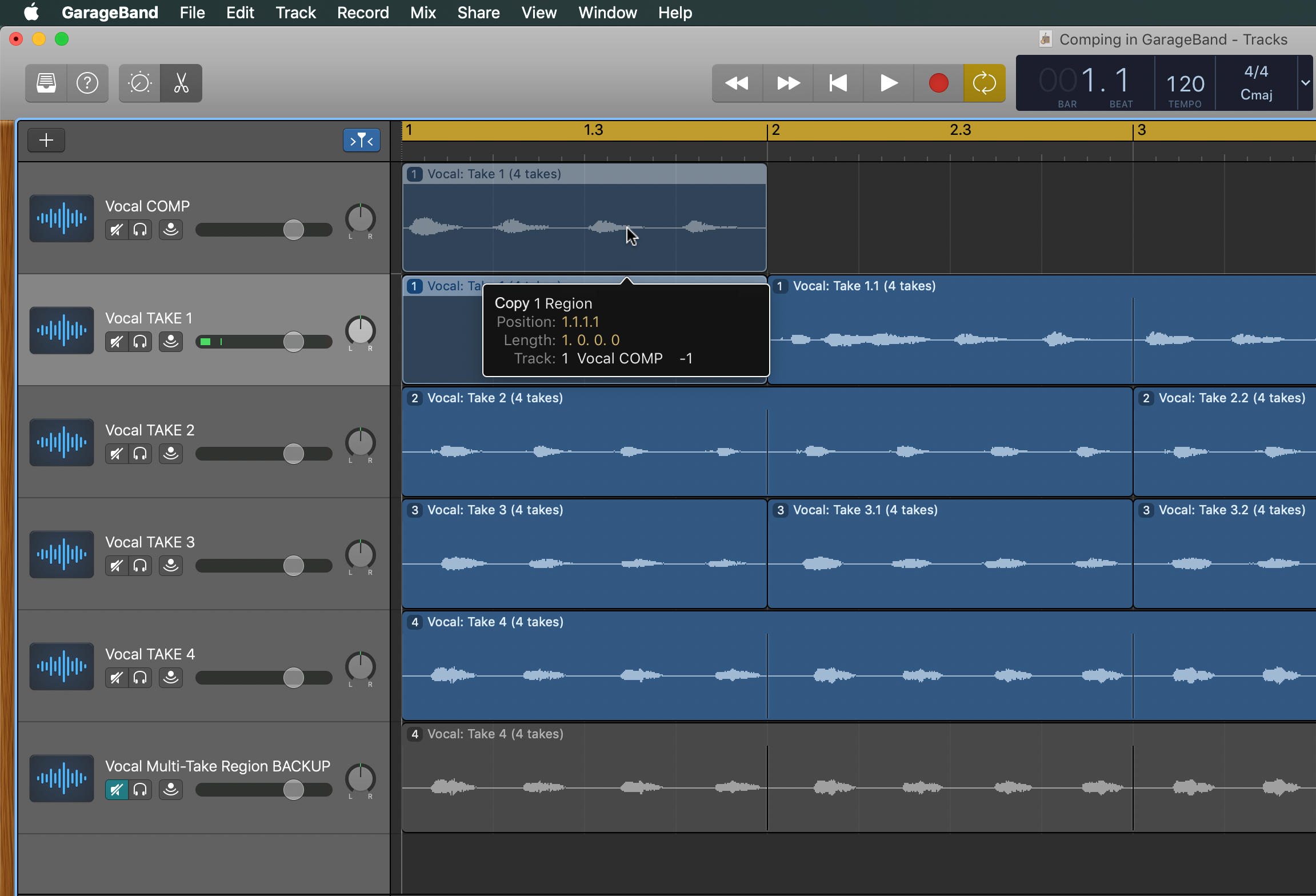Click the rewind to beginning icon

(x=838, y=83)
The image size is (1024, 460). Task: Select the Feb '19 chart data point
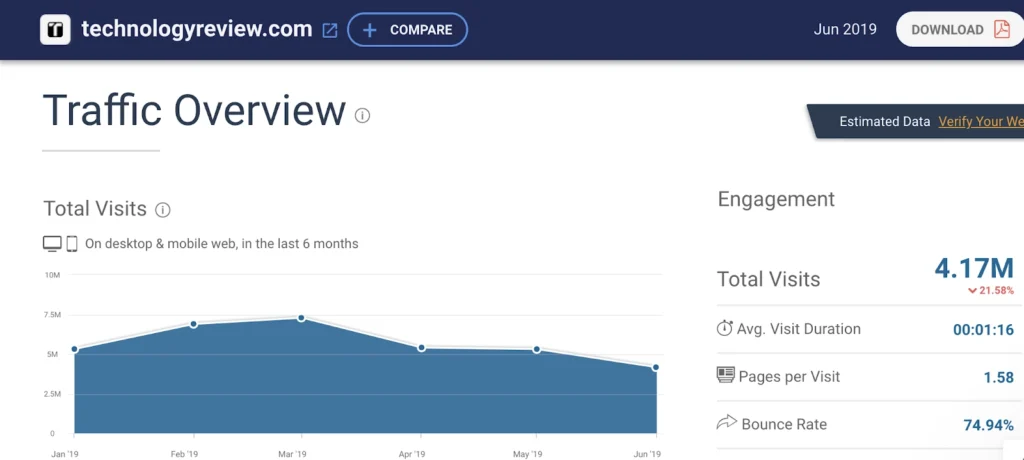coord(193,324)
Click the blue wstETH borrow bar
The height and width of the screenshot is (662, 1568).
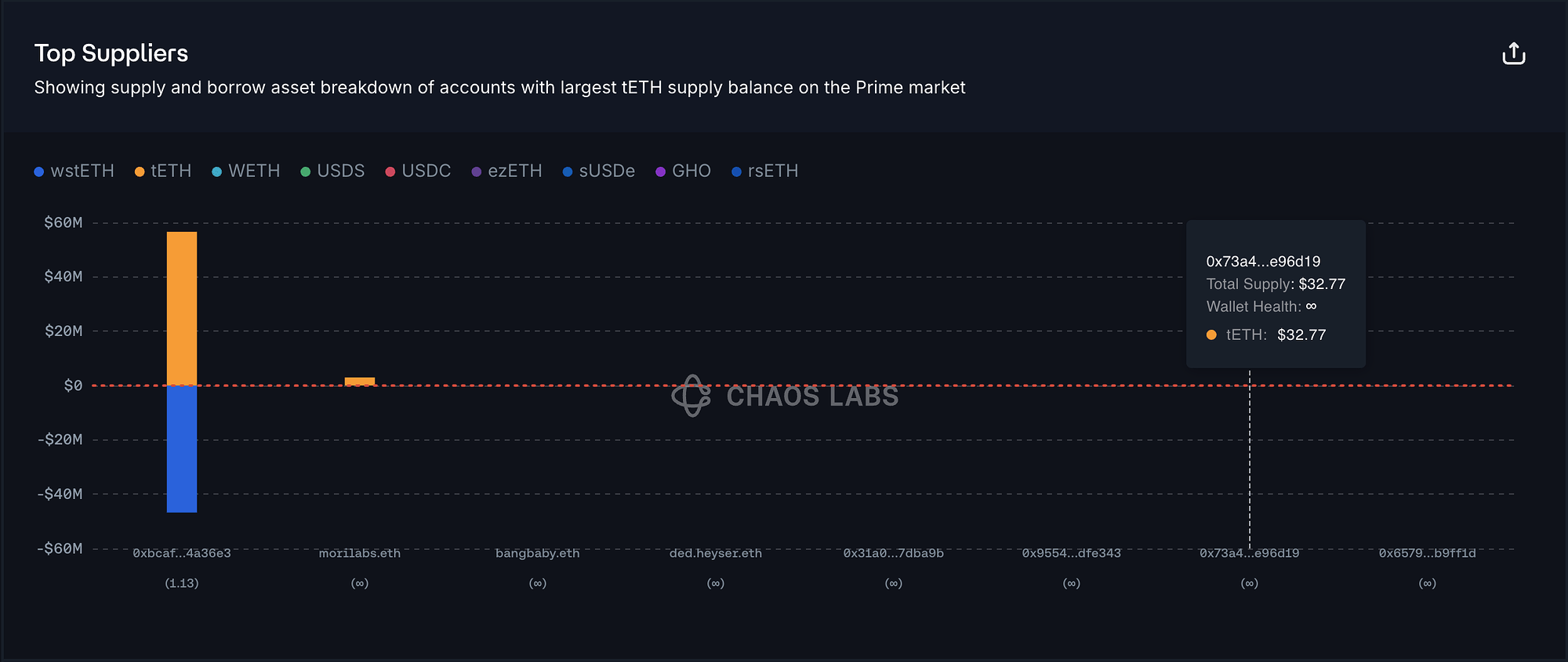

◆ WHAT IS REQUIRED
What the answer needs is every line from the one with "The image size" through the last line of the data, reproduced word for word and with pictures omitted.

◆ TASK SOLUTION
The image size is (1024, 460). Task: Select the Feb '19 chart data point
coord(193,324)
Click the blue wstETH borrow bar
The height and width of the screenshot is (662, 1568).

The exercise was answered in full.